PAGE:
==========

### This IPython notebook defines several variations of convolutional neural networks for channel estimation. The training inputs are the preamble + preamble passed through channel; the predicted output is the channel taps that correspond to the input. We explore several ideas here:
#### (A) multi-scale convolution (learned) filters applied separately to the [preamble input] and to the [preamble thorugh channel] input
#### (B) multi-scale convolution (learned) filters applied to both (e.g., 2D convolution filters)

<pre>
model 1:
   preamble -> conv1_1 -> conv2_1 -> conv3_1 ->\
                                                concat -> conv1 -> fc2 -> channel
   received -> conv1_2 -> conv2_2 -> conv3_2 ->/
   
model 2:
   preamble -> conv1 -> conv2 -> conv3 ->\
                                          concat -> conv1 -> fc2 -> channel
   received -> conv1 -> conv2 -> conv3 ->/
   
model 3:
     [   |        |    ]
     [preamble received] -> conv1 -> conv2 -> conv3 -> conv4 -> fc2 -> channel
     [   |        |    ]
</pre>

We make several assumptions about the channel model here as well:
* Channel length is <= 20
* Channel energy (am I saying this correctly?) is 1 (also, does normalizing channel taps by l2 norm ensure this?)
* Channel is sparse (most entries near 0, except for a few spikes)
  * Potential simplifying assumption (maybe include initially?) first entry of channel is 'large'
  
  
Questions: 
1. for my preamble, I am using +/- 1; Nikhil used 1/0 .. which is correct? (It should not matter really for training/testing since it is a simple affine transform between the two, but I want to do the "correct" thing)

==========

TASK INPUTS:
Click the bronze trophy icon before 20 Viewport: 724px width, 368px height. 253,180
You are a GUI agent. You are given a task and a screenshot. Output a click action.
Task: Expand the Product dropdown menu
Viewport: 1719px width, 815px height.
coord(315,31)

==========

EXERCISE REQUIREMENTS:
**A.** In the channel estimation notebook, what maximum length is assumed for the channel?
**B.** Reproduce every line of the records verbatim.
The notebook text and the records have no connection to each other.

SOLUTIONS PER TASK:
**A.** The channel length is assumed to be at most 20.

**B.**
Click the bronze trophy icon before 20 Viewport: 724px width, 368px height. 253,180
You are a GUI agent. You are given a task and a screenshot. Output a click action.
Task: Expand the Product dropdown menu
Viewport: 1719px width, 815px height.
coord(315,31)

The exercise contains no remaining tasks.